**The problem**
All entries must be returned precisely as they appear.

**Information shown**
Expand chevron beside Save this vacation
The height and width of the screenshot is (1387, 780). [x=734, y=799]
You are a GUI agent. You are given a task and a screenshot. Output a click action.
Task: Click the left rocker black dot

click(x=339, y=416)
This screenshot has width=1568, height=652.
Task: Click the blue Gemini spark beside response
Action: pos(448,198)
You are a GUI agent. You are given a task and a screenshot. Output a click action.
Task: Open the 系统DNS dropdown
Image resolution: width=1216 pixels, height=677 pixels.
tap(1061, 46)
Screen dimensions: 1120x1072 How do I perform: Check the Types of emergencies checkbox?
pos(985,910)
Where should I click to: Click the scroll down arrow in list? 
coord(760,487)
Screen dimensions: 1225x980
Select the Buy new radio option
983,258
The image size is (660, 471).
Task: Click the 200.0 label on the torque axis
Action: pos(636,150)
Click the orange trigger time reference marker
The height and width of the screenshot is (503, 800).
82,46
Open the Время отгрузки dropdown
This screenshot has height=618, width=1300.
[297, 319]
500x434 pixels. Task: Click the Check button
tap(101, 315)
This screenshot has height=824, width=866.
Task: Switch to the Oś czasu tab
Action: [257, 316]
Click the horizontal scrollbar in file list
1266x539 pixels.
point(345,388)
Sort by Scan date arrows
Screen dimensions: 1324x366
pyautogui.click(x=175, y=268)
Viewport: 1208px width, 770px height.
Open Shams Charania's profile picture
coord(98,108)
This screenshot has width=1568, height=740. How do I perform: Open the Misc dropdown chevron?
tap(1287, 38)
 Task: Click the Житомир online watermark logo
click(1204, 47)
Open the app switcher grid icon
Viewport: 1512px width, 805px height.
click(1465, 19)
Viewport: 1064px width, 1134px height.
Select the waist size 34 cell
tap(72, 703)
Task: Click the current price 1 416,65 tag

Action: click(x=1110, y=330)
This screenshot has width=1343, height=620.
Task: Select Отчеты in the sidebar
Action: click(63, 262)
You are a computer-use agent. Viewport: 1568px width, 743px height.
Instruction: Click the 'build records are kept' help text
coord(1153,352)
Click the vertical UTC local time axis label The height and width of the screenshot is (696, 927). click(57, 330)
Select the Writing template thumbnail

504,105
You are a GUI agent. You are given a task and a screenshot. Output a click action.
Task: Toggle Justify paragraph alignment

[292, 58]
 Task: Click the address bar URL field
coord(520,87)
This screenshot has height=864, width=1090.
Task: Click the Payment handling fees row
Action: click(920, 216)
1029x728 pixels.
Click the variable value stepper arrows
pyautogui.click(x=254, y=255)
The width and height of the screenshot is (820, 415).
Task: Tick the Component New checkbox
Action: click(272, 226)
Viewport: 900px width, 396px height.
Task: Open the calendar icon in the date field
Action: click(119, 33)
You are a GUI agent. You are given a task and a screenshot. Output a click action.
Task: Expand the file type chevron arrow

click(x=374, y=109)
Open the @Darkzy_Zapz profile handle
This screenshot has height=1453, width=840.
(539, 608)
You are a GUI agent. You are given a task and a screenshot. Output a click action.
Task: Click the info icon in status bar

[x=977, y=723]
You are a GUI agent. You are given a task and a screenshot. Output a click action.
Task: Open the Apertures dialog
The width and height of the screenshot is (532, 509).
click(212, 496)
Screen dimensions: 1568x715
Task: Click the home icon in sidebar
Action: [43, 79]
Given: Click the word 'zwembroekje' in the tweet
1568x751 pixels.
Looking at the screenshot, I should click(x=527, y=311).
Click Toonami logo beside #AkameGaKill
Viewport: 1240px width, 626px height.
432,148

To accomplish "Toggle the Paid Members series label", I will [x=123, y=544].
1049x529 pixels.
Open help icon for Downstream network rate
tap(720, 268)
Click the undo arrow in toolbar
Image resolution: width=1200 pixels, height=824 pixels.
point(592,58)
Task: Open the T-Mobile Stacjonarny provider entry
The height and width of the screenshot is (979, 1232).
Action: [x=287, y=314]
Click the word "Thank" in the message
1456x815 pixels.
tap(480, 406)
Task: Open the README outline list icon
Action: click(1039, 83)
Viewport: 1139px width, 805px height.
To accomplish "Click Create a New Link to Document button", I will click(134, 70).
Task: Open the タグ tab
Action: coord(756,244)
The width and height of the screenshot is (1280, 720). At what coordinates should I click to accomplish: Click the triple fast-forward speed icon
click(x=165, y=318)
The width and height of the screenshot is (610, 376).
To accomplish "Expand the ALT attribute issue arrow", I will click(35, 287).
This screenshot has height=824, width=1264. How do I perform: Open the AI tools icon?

**Output of the task**
Expand chevron beside Save this vacation
The height and width of the screenshot is (1387, 780). [x=734, y=799]
You are a GUI agent. You are given a task and a screenshot. Output a click action.
Task: Click the left rocker black dot

click(x=339, y=416)
This screenshot has width=1568, height=652.
Task: Click the blue Gemini spark beside response
Action: pos(448,198)
You are a GUI agent. You are given a task and a screenshot. Output a click action.
Task: Open the 系统DNS dropdown
Image resolution: width=1216 pixels, height=677 pixels.
tap(1061, 46)
Screen dimensions: 1120x1072 How do I perform: Check the Types of emergencies checkbox?
pos(985,910)
Where should I click to: Click the scroll down arrow in list? 
coord(760,487)
Screen dimensions: 1225x980
Select the Buy new radio option
983,258
The image size is (660, 471).
Task: Click the 200.0 label on the torque axis
Action: pos(636,150)
Click the orange trigger time reference marker
The height and width of the screenshot is (503, 800).
82,46
Open the Время отгрузки dropdown
This screenshot has height=618, width=1300.
[297, 319]
500x434 pixels. Task: Click the Check button
tap(101, 315)
This screenshot has height=824, width=866.
Task: Switch to the Oś czasu tab
Action: [257, 316]
Click the horizontal scrollbar in file list
1266x539 pixels.
point(345,388)
Sort by Scan date arrows
Screen dimensions: 1324x366
pyautogui.click(x=175, y=268)
Viewport: 1208px width, 770px height.
Open Shams Charania's profile picture
coord(98,108)
This screenshot has width=1568, height=740. How do I perform: Open the Misc dropdown chevron?
tap(1287, 38)
 Task: Click the Житомир online watermark logo
click(1204, 47)
Open the app switcher grid icon
Viewport: 1512px width, 805px height.
click(1465, 19)
Viewport: 1064px width, 1134px height.
Select the waist size 34 cell
tap(72, 703)
Task: Click the current price 1 416,65 tag

Action: click(x=1110, y=330)
This screenshot has width=1343, height=620.
Task: Select Отчеты in the sidebar
Action: click(63, 262)
You are a computer-use agent. Viewport: 1568px width, 743px height.
Instruction: Click the 'build records are kept' help text
coord(1153,352)
Click the vertical UTC local time axis label The height and width of the screenshot is (696, 927). click(57, 330)
Select the Writing template thumbnail

504,105
You are a GUI agent. You are given a task and a screenshot. Output a click action.
Task: Toggle Justify paragraph alignment

[292, 58]
 Task: Click the address bar URL field
coord(520,87)
This screenshot has height=864, width=1090.
Task: Click the Payment handling fees row
Action: click(920, 216)
1029x728 pixels.
Click the variable value stepper arrows
pyautogui.click(x=254, y=255)
The width and height of the screenshot is (820, 415).
Task: Tick the Component New checkbox
Action: click(272, 226)
Viewport: 900px width, 396px height.
Task: Open the calendar icon in the date field
Action: click(119, 33)
You are a GUI agent. You are given a task and a screenshot. Output a click action.
Task: Expand the file type chevron arrow

click(x=374, y=109)
Open the @Darkzy_Zapz profile handle
This screenshot has height=1453, width=840.
(539, 608)
You are a GUI agent. You are given a task and a screenshot. Output a click action.
Task: Click the info icon in status bar

[x=977, y=723]
You are a GUI agent. You are given a task and a screenshot. Output a click action.
Task: Open the Apertures dialog
The width and height of the screenshot is (532, 509).
click(212, 496)
Screen dimensions: 1568x715
Task: Click the home icon in sidebar
Action: [43, 79]
Given: Click the word 'zwembroekje' in the tweet
1568x751 pixels.
Looking at the screenshot, I should click(x=527, y=311).
Click Toonami logo beside #AkameGaKill
Viewport: 1240px width, 626px height.
432,148

To accomplish "Toggle the Paid Members series label", I will [x=123, y=544].
1049x529 pixels.
Open help icon for Downstream network rate
tap(720, 268)
Click the undo arrow in toolbar
Image resolution: width=1200 pixels, height=824 pixels.
point(592,58)
Task: Open the T-Mobile Stacjonarny provider entry
The height and width of the screenshot is (979, 1232).
Action: [x=287, y=314]
Click the word "Thank" in the message
1456x815 pixels.
tap(480, 406)
Task: Open the README outline list icon
Action: click(1039, 83)
Viewport: 1139px width, 805px height.
To accomplish "Click Create a New Link to Document button", I will click(134, 70).
Task: Open the タグ tab
Action: coord(756,244)
The width and height of the screenshot is (1280, 720). At what coordinates should I click to accomplish: Click the triple fast-forward speed icon
click(x=165, y=318)
The width and height of the screenshot is (610, 376).
To accomplish "Expand the ALT attribute issue arrow", I will click(35, 287).
This screenshot has height=824, width=1264. How do I perform: Open the AI tools icon?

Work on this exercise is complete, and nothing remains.